Greater Harrisburg's Community Magazine

Food & Family: Kimchee Girl shares her love of Korean cuisine with central PA

Illustration by Aron Rook.

Joyce Park Williams never planned on running her own pop-up restaurant.

“I started my food company by accident,” said the owner and chef behind Kimchee Girl authentic Korean food.

A former makeup artist, a lifelong resident of the Harrisburg area and the first of her Korean family to be born in the United States, Park Williams could not find kimchee—a 3,000-year-old fermented Korean dish—that rivaled her mother’s.

“Growing up poor, we grew everything,” she said.

She recalled making “hundreds and hundreds of pounds of kimchee” with her family. But in her house, her parents had no recipe; they made it to taste.

After her mother passed away from cancer, Park Williams realized that she needed to find a way to replicate the delicious food she’d grown up with. So, she carefully studied and documented her dad’s kimchee techniques until she felt the recipe matched the taste of her mom’s cooking. Now, she had pounds of kimchee filling her fridge.

“All my friends are on Facebook like, ‘You make kimchee?’” she said. “I’m like, ‘Yeah.’… ‘Do you sell it?’ I’m like, ‘Sure.’”

By the end of the following weekend, she had made $1,000.

In May 2021, she filed the paperwork to become a legal business. Now, you can find Joyce Park Williams and her blazing pink tent all over central PA. And while kimchee, the dish she makes with only a handful of ingredients, is her specialty, it’s usually her other dishes that draw a crowd.

“Korean food is very aromatic,” she said.

Customers follow the smell of Korean-style barbecue ribs, bone-in pork chops and bulgogi wraps with marinated beef. It’s common for people to come back for seconds. Park Williams lights up when she talks about customers enjoying her food.

“But this isn’t really about me,” she said. “It’s about my mom.”

She believes in the power of food to connect us to each other and to the ones we love.

While she tries to locally source as many ingredients as possible, buying from places like the PA Open Air Farmers Market on Cameron Street in Harrisburg, her ultimate goal is to find a farmer to grow her food and to get her mom’s kimchee into supermarkets across the country.

Already through her online shop, she sells kimchee to people in states as far away as California who want a taste of the food that “has four times the probiotics of Greek yogurt” and won’t go bad for years.

“I want kimchee to be as common as ketchup,” she said.

And with her kimchee now sold at five different outlets across Pennsylvania and Maryland, including Cornerstone Coffeehouse in Camp Hill, she’s doing her best to make that happen.

Though there are hundreds of varieties of kimchee, Park Williams makes hers stand out by making it vegan (without fish sauce) and by donating a portion of every Kimchee Girl sale to a local person battling cancer.

Around Christmas, she and her husband, Kevin, dress up as Santa and Mrs. Claus and take gifts, gift cards and money for treatment to a patient or their child who needs it.

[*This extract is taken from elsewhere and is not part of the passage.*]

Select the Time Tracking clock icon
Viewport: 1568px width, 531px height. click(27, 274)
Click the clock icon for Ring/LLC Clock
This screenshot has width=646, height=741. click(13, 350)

“[Cancer] is expensive,” said the survivor of uterine and breast cancer who wants to give back as much as she can.

Soon, along with its pop-up, Kimchee Girl with have a more permanent spot at the new indoor farmers market in Hershey, where kimchee will be served along with their other classic Korean dishes. She is looking forward to sharing her food with even more people.

“It’s very joyful,” she said. “Food is really the fabric of our life.”